The new agreements, Kyari pointed out, would enable everyone have better value for the government, the partners, tax agencies and others involved in the industry.

He expressed confidence that the signing of the PSCs would bring new investments, as uncertainties have been removed, while new investors would come into the industry because of the terms of the PIA, that enable the recovery of costs, ensure competitive benefits to the partners and make Nigeria the environment of choice for investors.

The Chief Executive of the Nigerian Upstream Petroleum Regulatory Commission (NUPRC), Gbenga Komolafe, said with the new PSC’s under the PIA, the country now looks up to the NNPC for leadership, in view of the gale of divestments by the IOCs from the country.

He challenged the NNPC to lead other indigenous operators in the country by turning the country’s weaknesses into strength, adding that the Commission as the regulator wasthe NNPC was fully prepared to take up the challenge.

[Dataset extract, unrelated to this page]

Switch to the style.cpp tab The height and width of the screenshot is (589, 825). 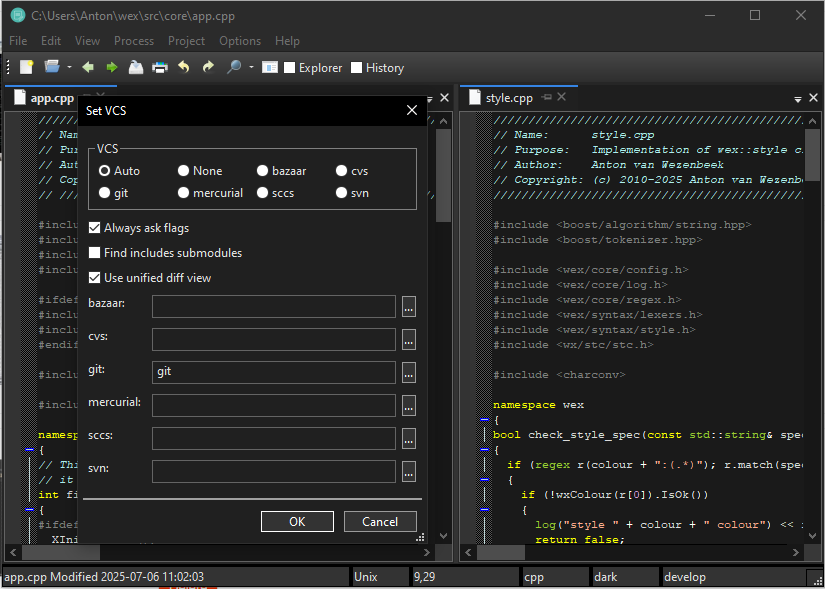click(x=509, y=98)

With the reforms in the industry, Komolafe said the NNPC would, in no time, expand its portfolios and establish its presence in the industry and assume its position like its contemporaries like Petronas of Norway, Petrobras of Brazil and Saudi Aramco.

As a regulator, he said the Commission would continue to create a level playing field and ensure predictable investment environment in the counry.

In his remarks, Country Chair, Shell Companies in Nigeria, Osagie Okunbor, said the execution of the PSC agreement in OML 133 would ensure significant progress towards realising Nigeria’s deepwater oil potentials and revenues.

The Chairman/Managing Director of Exxon Mobil Companies in Nigeria, Richard Laing said the renewal of the PSCs in Usan and Erha oil fields validates the company’s commitment to maintaining significant deepwater presence in Nigeria.

Chairman/Managing Director of Chrvron Nigeria Limited, Rick Kenned, said the company is proud of the strong partnership it has with Nigeria and its partner, adding that the renewal of the PSC agreement strengthens the company’s commitment to help develop its deepwater oil resources.

The signing of the new PSCs is a fulfilment of the requirement of Section 311(2) of the PIA, which stipulates that new PSC agreements under new Heads of Terms should be signed between NNPC Ltd as Concessionaire and her Contractor Parties within one year of signing the PIA into law, ahead of August 15,2022 deadline.